Rhymes with Yokel: Why Small Government is No Substitute for the Feds

Bankrupt this guy and....

The current financial mess and Congressional hissy fit have revived the grandest of American sports: ranting over taxes. It is the ultimate Straw Man debate, though. Nobody, and I mean nobody, actually likes to pay taxes. Lefties want to keep their dough just as much as the tempests from the Tea Party. As one of the former, let me make it clear that this lefty doesn’t like paying income tax, sales tax, excise tax, or backdoor levies such as vehicle registration fees, phone surcharges, or turnpike tolls. A particularly loathsome fee is the $1.40 I have to shell out for 14 miles of New Hampshire I drive on I-95 on my way to Ogunquit, Maine. Live free or die my ass–more like live like a freeloader off of money gouged from the Bay State.

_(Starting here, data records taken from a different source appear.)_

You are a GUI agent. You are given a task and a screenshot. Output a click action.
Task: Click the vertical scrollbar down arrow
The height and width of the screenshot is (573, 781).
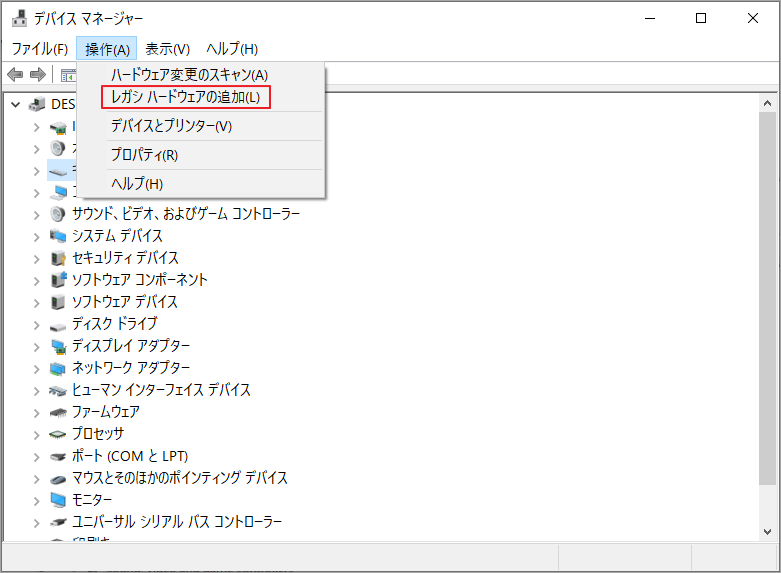(767, 530)
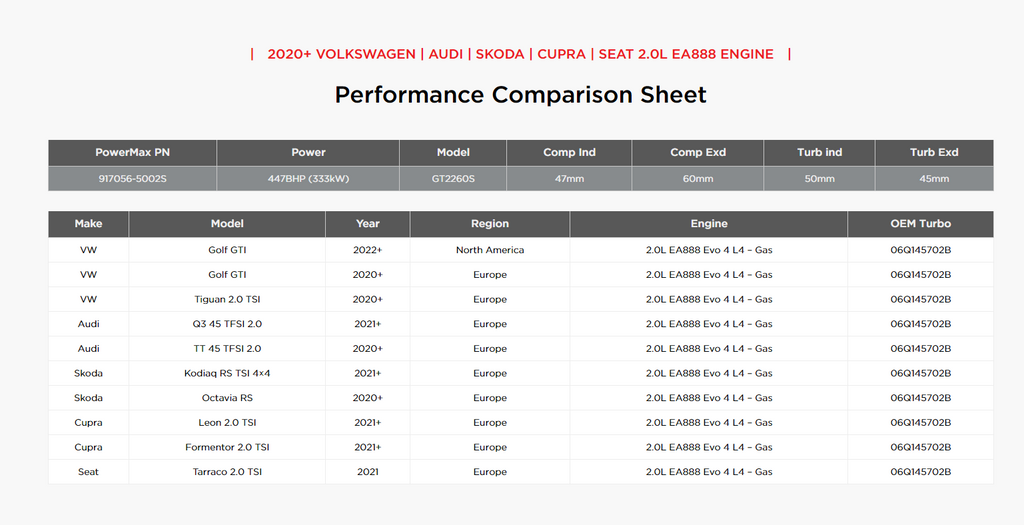Select the 60mm Comp Exd value
1024x525 pixels.
(698, 178)
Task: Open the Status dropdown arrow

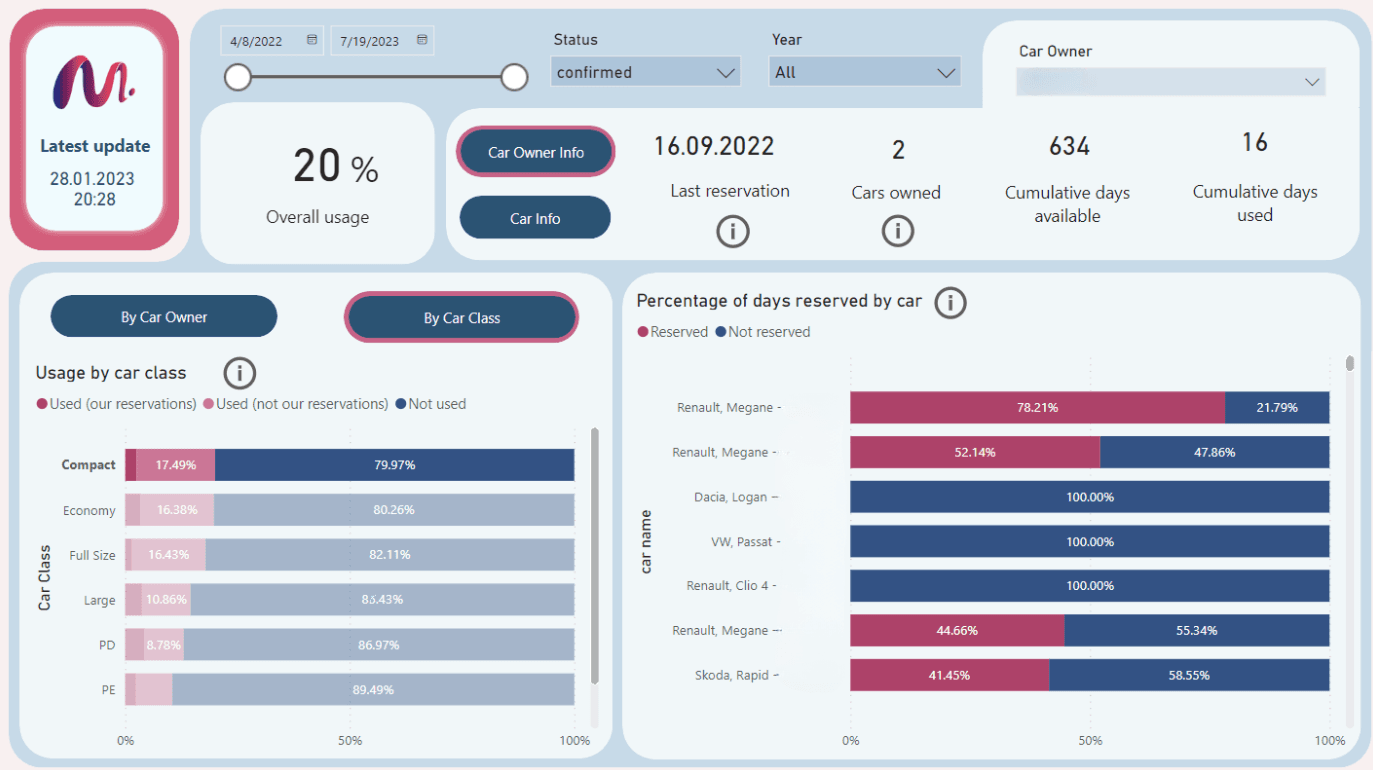Action: (727, 71)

That 14 miles is partly what this essay is about. Every time any sort of financial crunch hits, the collective reflex is to start ranting over federal taxes–as if these exist in a vacuum. The tax system is a big daisy chain–every dime you remove from the federal part of it is going to be assessed further down the line. If there are fewer dollars for the feds to give out for colleges, for example, state governments are pressured to come up with the scratch. If they can’t, they tell schools they have to raise their tuitions to erect new facilities, pay profs, or dole out financial aid. Students and their parents then go back to the feds and seek grants, but there are fewer of them, so they seek federal loans instead, only to find out that there’s less money for these as well. So they borrow money from banks, and what are interest rates but a tax under a different name? If you can’t relate to that example, look at what has happened to highway funding over the years. The interstates are rutted because the feds don’t have the money to rebuild them, the bridges are unsafe because cash-strapped states defer maintenance, and your street is filled with potholes because local government isn’t getting any help from the feds or the state. They only get money from one place: you! I now pay almost as much per month in property taxes as I paid for principle when I had a mortgage. My state sales tax has gone up 40%. I hate paying those things!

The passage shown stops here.